= Xiaopin (literary genre) =

In Chinese literature, xiaopin (小品, Wade-Giles: hsiao-p'in) is a form of short essay, usually non-fictional, and usually being exclusively composed in prose. The form is comparable to that of Tsurezuregusa by the Japanese monk Yoshida Kenkō. The genre flourished in the late Ming and early Qing dynasties.

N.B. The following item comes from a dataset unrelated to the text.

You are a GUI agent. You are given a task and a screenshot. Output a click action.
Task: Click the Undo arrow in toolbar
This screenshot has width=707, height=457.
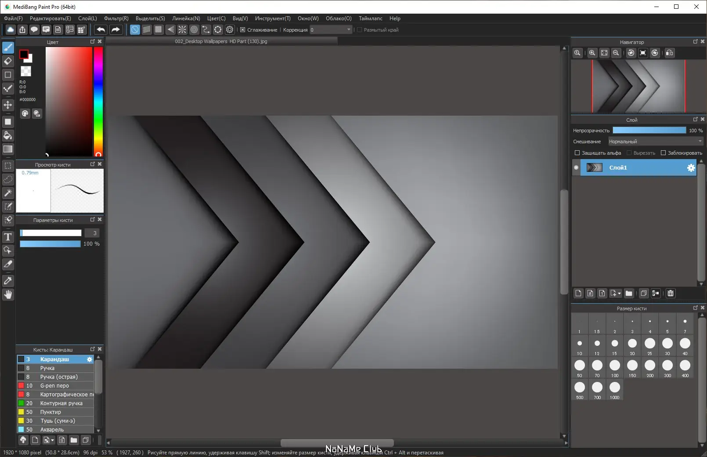pyautogui.click(x=101, y=29)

== Notable practitioners ==
The following authors are considered among the most notable historical practitioners of the genre:
- Gui Youguang (1506-1571)
- Lu Shusheng (1509-1605)
- Xu Wei (1521-1593)
- Li Zhi (1527-1602)
- Tu Long (1542-1605)
- Chen Jiru (1558-1639)
- Yuan Zongdao (1569-1600)
- Yuan Hongdao (1568-1610)
- Yuan Zhongdao (1570-1624)
- Zhong Xing (1574-1624)
- Li Liufang (1575-1629)
- Wang Siren (1575-1646)
- Tan Yuan-chun (1585-1637)
- Zhang Dai (1597-1684?)

== Subjects ==
Victor Mair wrote in 1999 that
[the authors of hsiao-p'in] wrote about such topics as wars, temples, belvederes, gazebos, huts, scholars, maids, courtesans, actors, storytellers, ventriloquists, dogs, calligraphy, stationery, bamboo, canes, trips to the countryside, attendants, fools, paintings, portraits, poetry, retirement, old age, death, dreams, the mind of a child, peach blossoms, flowers, excursions, brooks, lakes, ponds, mountains, drinking, and all manner of books.

== Bibliography ==
- Mair, Victor H. (ed.) (2001). The Columbia History of Chinese Literature. New York: Columbia University Press. ISBN 0-231-10984-9. (Amazon Kindle edition.)